Levered FCF - Interest & Net Borrowings
Briefly revisiting levered FCF (as we hardly ever use it at work) and something caught my eye.
When getting to levered FCF from net income: you do not add back interest (reducing resulting LFCF figure), but you do add net borrowings. The justification being they’re included because the proceeds can be used to distribute dividends or purchase back equity (buy-backs) for shareholders.
In this case, is the debt treated as a ‘future financial obligation’ because it’s still required to be returned to the lender at some point?
My question is: would you add the net borrowings if the debt was owed within the year of the LFCF calculation?
Or does the concept of LFCF completely disregard any principal repayment, and thus is this why it is never used in practice?
Cheers
I would read the credit docs and see what the debt is permitted to be used for. Usually, lenders won't let you use the cash they gave you to pay out equity holders. Though if the capital was specifically for a div recap, it would be alright to add it back.
Edit: Never used in practice? Erm, what the sigma. You need LFCFs for LBOs and equity waterfalls.
If you didn’t understand, my point with the above is that LFCF is supposed to represent cash flow available to equity holders. That means LFCF is the portion of free cash flow left for equity after all mandatory debt obligations, operations, etc. has been paid out. Mandatory debt servicing should be included in the calculation of LFCF as that has to be paid before an equity holder can get paid, generally speaking.
Though, you also have to ask yourself. With the loan agreement, am I free to use the debt proceeds for whatever I want or am I only allowed to use it for something specific? Per the above, lenders will not want or allow you to use their loan to give yourself (the equity holder) free money. If this is the case and the cash is restricted, you’re not going to include the borrowings portion in your LFCF calc because it cannot be distributed to equity holders.
You are confusing LFCF (Leveraged Free Cash Flow) with FCFE (Free Cash Flow to Equity), FCFE = LFCF + Net borrowings = LFCF + (new debt - principal repayments), and LFCF = Net Income + Non-Cash items (e.g., D&A) - DeltaWC - CapEx
Also seen LFCF before debt service and after debt service; at the end, there are thousands of definitions, choose yours and be clear on it's components
Then is the academic definition of LFCF from OP wrong? I thought LFCF represented “cash flow to equity”

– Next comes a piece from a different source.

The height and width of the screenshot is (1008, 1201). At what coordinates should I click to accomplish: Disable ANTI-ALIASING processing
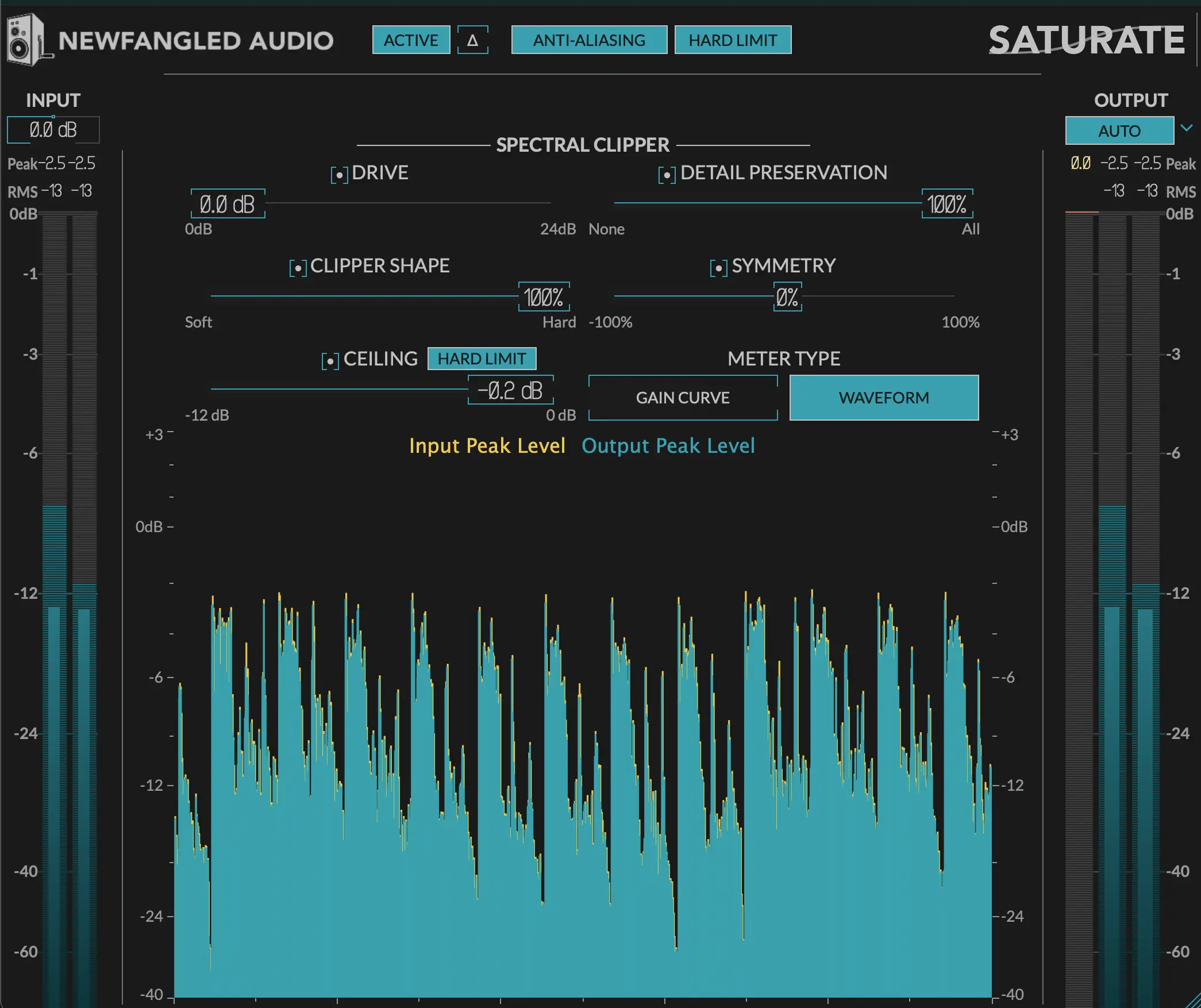589,40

Non-GAAP term issues 🤷. At my firm we consider LFCF, as cash flow after all mandatory debt obligations, including mandatory debt amortization. Though, for clarity, this does not include any sweeps.
Perhaps my own bias, but at least on my deals, I haven’t seen much value in calculating levered free cash flow by the definition you’ve underlined (I.e., without mandatory debt amortization).
net borrowing = new debt issuance in current year - debt principal repayments in same year, so... ?
if you want to get more granular and want to consider some gap between borrowing and paying then sure, split in quarters/month and do the same formula
Standard definition in public markets of FCF (which is always LFCF in public markets) is simply CFO less capex (per US GAAP — note in IFRS cash interest can be outside CFO / in financing section).
Because sponsors frequently use amortizing TL B and more heavy use of finance leases versus bond capital structures in public markets, for purposes of LBOs or credit investing in the loans/bonds of LBOs, you subtract out mandatory debt principal payments and finance leases principal payments.
Furthermore, some people exclude growth capex, as, in theory, this component of capex could be paid out as a dividend and would only be invested if the ROIC on such investment > WACC (putting mgmt incentives aside…)
So the formula is CFO less capex less mandatory debt / lease principal. Or equal to Adj EBITDA, less cash adjustments, less cash interest, less cash tax, less increase in NWC, less capex, less mandatory debt / lease principal payments.